=== Data ===
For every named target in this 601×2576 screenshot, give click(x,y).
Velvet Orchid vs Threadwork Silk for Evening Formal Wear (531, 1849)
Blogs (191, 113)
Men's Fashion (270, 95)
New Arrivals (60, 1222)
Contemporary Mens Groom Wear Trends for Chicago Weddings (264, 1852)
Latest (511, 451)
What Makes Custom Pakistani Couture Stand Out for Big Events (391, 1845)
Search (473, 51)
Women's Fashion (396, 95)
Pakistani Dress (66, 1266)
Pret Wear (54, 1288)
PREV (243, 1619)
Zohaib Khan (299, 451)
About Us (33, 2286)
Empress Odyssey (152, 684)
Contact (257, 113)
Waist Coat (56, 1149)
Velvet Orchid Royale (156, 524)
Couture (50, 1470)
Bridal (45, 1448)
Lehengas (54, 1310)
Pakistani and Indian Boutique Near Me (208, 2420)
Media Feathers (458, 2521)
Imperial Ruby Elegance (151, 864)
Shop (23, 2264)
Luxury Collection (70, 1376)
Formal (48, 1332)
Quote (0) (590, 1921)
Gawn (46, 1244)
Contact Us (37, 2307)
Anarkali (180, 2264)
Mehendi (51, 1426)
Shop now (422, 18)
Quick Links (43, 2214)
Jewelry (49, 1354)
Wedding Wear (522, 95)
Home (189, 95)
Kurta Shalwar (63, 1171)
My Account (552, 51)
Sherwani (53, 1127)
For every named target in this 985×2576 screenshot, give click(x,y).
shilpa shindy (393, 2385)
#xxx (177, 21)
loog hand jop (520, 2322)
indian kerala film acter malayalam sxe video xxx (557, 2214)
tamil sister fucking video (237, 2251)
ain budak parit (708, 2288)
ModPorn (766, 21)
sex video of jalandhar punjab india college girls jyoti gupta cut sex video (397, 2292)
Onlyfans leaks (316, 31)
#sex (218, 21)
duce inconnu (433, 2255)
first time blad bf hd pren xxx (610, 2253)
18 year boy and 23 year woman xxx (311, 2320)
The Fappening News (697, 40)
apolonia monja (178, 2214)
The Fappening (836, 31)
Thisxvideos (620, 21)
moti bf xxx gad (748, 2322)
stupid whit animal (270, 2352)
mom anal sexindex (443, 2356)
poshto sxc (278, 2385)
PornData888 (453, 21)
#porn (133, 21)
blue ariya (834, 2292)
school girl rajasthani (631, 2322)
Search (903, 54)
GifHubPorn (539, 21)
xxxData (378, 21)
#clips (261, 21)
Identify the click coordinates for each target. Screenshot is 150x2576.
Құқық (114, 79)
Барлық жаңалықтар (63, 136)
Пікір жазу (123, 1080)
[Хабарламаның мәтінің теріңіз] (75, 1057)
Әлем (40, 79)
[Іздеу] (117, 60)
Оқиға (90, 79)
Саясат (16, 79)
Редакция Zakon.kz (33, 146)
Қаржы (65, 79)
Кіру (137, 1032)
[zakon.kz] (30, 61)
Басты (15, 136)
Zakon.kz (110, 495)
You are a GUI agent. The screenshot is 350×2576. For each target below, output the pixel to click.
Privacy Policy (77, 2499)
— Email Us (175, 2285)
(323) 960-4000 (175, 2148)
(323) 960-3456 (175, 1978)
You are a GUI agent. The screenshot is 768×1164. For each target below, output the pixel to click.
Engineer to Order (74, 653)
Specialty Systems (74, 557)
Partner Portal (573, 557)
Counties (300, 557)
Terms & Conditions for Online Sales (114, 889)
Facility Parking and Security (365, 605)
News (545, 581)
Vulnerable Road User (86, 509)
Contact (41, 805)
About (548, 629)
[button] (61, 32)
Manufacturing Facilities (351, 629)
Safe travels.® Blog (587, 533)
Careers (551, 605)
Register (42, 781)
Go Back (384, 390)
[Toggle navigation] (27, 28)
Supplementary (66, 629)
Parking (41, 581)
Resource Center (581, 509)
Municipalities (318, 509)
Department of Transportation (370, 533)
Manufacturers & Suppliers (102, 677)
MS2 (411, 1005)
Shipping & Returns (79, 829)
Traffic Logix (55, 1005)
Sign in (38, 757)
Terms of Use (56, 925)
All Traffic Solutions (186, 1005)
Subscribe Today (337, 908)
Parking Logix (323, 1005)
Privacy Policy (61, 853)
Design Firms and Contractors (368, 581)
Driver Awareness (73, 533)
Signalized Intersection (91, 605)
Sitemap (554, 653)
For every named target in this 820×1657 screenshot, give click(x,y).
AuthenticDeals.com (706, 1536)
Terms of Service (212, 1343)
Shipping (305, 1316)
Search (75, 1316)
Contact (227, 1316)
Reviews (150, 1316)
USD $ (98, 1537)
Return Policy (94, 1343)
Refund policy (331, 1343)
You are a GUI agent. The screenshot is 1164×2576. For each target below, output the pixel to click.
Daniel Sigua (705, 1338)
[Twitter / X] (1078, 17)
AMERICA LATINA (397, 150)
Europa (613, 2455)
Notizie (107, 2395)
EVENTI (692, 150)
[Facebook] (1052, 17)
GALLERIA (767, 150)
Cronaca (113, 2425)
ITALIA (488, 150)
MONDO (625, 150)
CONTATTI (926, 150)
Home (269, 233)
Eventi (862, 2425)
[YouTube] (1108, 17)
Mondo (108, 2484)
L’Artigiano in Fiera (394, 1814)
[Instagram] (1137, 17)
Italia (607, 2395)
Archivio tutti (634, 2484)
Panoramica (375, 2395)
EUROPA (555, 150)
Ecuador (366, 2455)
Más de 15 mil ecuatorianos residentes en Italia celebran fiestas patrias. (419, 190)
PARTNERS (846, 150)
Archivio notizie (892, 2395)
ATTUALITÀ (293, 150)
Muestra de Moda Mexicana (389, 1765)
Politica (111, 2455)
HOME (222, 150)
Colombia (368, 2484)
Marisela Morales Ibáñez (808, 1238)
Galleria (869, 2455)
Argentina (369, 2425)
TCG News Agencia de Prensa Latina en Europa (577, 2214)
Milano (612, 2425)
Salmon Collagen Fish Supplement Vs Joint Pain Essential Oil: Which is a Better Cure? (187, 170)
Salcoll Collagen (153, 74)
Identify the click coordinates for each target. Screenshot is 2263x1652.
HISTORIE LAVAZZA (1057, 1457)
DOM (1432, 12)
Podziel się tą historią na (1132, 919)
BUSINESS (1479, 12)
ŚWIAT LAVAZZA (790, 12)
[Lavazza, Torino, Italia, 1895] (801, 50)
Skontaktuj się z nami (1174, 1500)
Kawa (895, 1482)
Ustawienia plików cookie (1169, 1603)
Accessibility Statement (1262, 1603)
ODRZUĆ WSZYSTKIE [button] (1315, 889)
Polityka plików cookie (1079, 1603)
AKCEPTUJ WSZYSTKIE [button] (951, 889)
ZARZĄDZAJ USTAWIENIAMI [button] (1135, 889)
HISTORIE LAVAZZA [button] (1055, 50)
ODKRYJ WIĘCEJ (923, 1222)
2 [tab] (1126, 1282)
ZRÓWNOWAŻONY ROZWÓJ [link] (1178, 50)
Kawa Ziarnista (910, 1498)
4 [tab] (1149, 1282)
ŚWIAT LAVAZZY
===
Task requirements:
Copy out the entries above again, keeping them exact.

Your response:
For every named target in this 601×2576 screenshot, give click(x,y).
Velvet Orchid vs Threadwork Silk for Evening Formal Wear (531, 1849)
Blogs (191, 113)
Men's Fashion (270, 95)
New Arrivals (60, 1222)
Contemporary Mens Groom Wear Trends for Chicago Weddings (264, 1852)
Latest (511, 451)
What Makes Custom Pakistani Couture Stand Out for Big Events (391, 1845)
Search (473, 51)
Women's Fashion (396, 95)
Pakistani Dress (66, 1266)
Pret Wear (54, 1288)
PREV (243, 1619)
Zohaib Khan (299, 451)
About Us (33, 2286)
Empress Odyssey (152, 684)
Contact (257, 113)
Waist Coat (56, 1149)
Velvet Orchid Royale (156, 524)
Couture (50, 1470)
Bridal (45, 1448)
Lehengas (54, 1310)
Pakistani and Indian Boutique Near Me (208, 2420)
Media Feathers (458, 2521)
Imperial Ruby Elegance (151, 864)
Shop (23, 2264)
Luxury Collection (70, 1376)
Formal (48, 1332)
Quote (0) (590, 1921)
Gawn (46, 1244)
Contact Us (37, 2307)
Anarkali (180, 2264)
Mehendi (51, 1426)
Shop now (422, 18)
Quick Links (43, 2214)
Jewelry (49, 1354)
Wedding Wear (522, 95)
Home (189, 95)
Kurta Shalwar (63, 1171)
My Account (552, 51)
Sherwani (53, 1127)
For every named target in this 985×2576 screenshot, give click(x,y).
shilpa shindy (393, 2385)
#xxx (177, 21)
loog hand jop (520, 2322)
indian kerala film acter malayalam sxe video xxx (557, 2214)
tamil sister fucking video (237, 2251)
ain budak parit (708, 2288)
ModPorn (766, 21)
sex video of jalandhar punjab india college girls jyoti gupta cut sex video (397, 2292)
Onlyfans leaks (316, 31)
#sex (218, 21)
duce inconnu (433, 2255)
first time blad bf hd pren xxx (610, 2253)
18 year boy and 23 year woman xxx (311, 2320)
The Fappening News (697, 40)
apolonia monja (178, 2214)
The Fappening (836, 31)
Thisxvideos (620, 21)
moti bf xxx gad (748, 2322)
stupid whit animal (270, 2352)
mom anal sexindex (443, 2356)
poshto sxc (278, 2385)
PornData888 (453, 21)
#porn (133, 21)
blue ariya (834, 2292)
school girl rajasthani (631, 2322)
Search (903, 54)
GifHubPorn (539, 21)
xxxData (378, 21)
#clips (261, 21)
Identify the click coordinates for each target. Screenshot is 150x2576.
Құқық (114, 79)
Барлық жаңалықтар (63, 136)
Пікір жазу (123, 1080)
[Хабарламаның мәтінің теріңіз] (75, 1057)
Әлем (40, 79)
[Іздеу] (117, 60)
Оқиға (90, 79)
Саясат (16, 79)
Редакция Zakon.kz (33, 146)
Қаржы (65, 79)
Кіру (137, 1032)
[zakon.kz] (30, 61)
Басты (15, 136)
Zakon.kz (110, 495)
You are a GUI agent. The screenshot is 350×2576. For each target below, output the pixel to click.
Privacy Policy (77, 2499)
— Email Us (175, 2285)
(323) 960-4000 (175, 2148)
(323) 960-3456 (175, 1978)
You are a GUI agent. The screenshot is 768×1164. For each target below, output the pixel to click.
Engineer to Order (74, 653)
Specialty Systems (74, 557)
Partner Portal (573, 557)
Counties (300, 557)
Terms & Conditions for Online Sales (114, 889)
Facility Parking and Security (365, 605)
News (545, 581)
Vulnerable Road User (86, 509)
Contact (41, 805)
About (548, 629)
[button] (61, 32)
Manufacturing Facilities (351, 629)
Safe travels.® Blog (587, 533)
Careers (551, 605)
Register (42, 781)
Go Back (384, 390)
[Toggle navigation] (27, 28)
Supplementary (66, 629)
Parking (41, 581)
Resource Center (581, 509)
Municipalities (318, 509)
Department of Transportation (370, 533)
Manufacturers & Suppliers (102, 677)
MS2 (411, 1005)
Shipping & Returns (79, 829)
Traffic Logix (55, 1005)
Sign in (38, 757)
Terms of Use (56, 925)
All Traffic Solutions (186, 1005)
Subscribe Today (337, 908)
Parking Logix (323, 1005)
Privacy Policy (61, 853)
Design Firms and Contractors (368, 581)
Driver Awareness (73, 533)
Signalized Intersection (91, 605)
Sitemap (554, 653)
For every named target in this 820×1657 screenshot, give click(x,y).
AuthenticDeals.com (706, 1536)
Terms of Service (212, 1343)
Shipping (305, 1316)
Search (75, 1316)
Contact (227, 1316)
Reviews (150, 1316)
USD $ (98, 1537)
Return Policy (94, 1343)
Refund policy (331, 1343)
You are a GUI agent. The screenshot is 1164×2576. For each target below, output the pixel to click.
Daniel Sigua (705, 1338)
[Twitter / X] (1078, 17)
AMERICA LATINA (397, 150)
Europa (613, 2455)
Notizie (107, 2395)
EVENTI (692, 150)
[Facebook] (1052, 17)
GALLERIA (767, 150)
Cronaca (113, 2425)
ITALIA (488, 150)
MONDO (625, 150)
CONTATTI (926, 150)
Home (269, 233)
Eventi (862, 2425)
[YouTube] (1108, 17)
Mondo (108, 2484)
L’Artigiano in Fiera (394, 1814)
[Instagram] (1137, 17)
Italia (607, 2395)
Archivio tutti (634, 2484)
Panoramica (375, 2395)
EUROPA (555, 150)
Ecuador (366, 2455)
Más de 15 mil ecuatorianos residentes en Italia celebran fiestas patrias. (419, 190)
PARTNERS (846, 150)
Archivio notizie (892, 2395)
ATTUALITÀ (293, 150)
Muestra de Moda Mexicana (389, 1765)
Politica (111, 2455)
HOME (222, 150)
Colombia (368, 2484)
Marisela Morales Ibáñez (808, 1238)
Galleria (869, 2455)
Argentina (369, 2425)
TCG News Agencia de Prensa Latina en Europa (577, 2214)
Milano (612, 2425)
Salmon Collagen Fish Supplement Vs Joint Pain Essential Oil: Which is a Better Cure? (187, 170)
Salcoll Collagen (153, 74)
Identify the click coordinates for each target. Screenshot is 2263x1652.
HISTORIE LAVAZZA (1057, 1457)
DOM (1432, 12)
Podziel się tą historią na (1132, 919)
BUSINESS (1479, 12)
ŚWIAT LAVAZZA (790, 12)
[Lavazza, Torino, Italia, 1895] (801, 50)
Skontaktuj się z nami (1174, 1500)
Kawa (895, 1482)
Ustawienia plików cookie (1169, 1603)
Accessibility Statement (1262, 1603)
ODRZUĆ WSZYSTKIE [button] (1315, 889)
Polityka plików cookie (1079, 1603)
AKCEPTUJ WSZYSTKIE [button] (951, 889)
ZARZĄDZAJ USTAWIENIAMI [button] (1135, 889)
HISTORIE LAVAZZA [button] (1055, 50)
ODKRYJ WIĘCEJ (923, 1222)
2 [tab] (1126, 1282)
ZRÓWNOWAŻONY ROZWÓJ [link] (1178, 50)
Kawa Ziarnista (910, 1498)
4 [tab] (1149, 1282)
ŚWIAT LAVAZZY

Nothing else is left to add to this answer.